Task: From the line with "You are a computer-use" to the final line of the records, every line is to be duplicated exactly, both of those lines included.

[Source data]
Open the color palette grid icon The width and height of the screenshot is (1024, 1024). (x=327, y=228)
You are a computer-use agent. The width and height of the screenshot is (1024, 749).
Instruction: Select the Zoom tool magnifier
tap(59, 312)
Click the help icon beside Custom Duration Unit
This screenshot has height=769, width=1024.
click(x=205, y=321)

Exercise answer:
You are a computer-use agent. The width and height of the screenshot is (1024, 749).
Instruction: Select the Zoom tool magnifier
tap(59, 312)
Click the help icon beside Custom Duration Unit
This screenshot has height=769, width=1024.
click(x=205, y=321)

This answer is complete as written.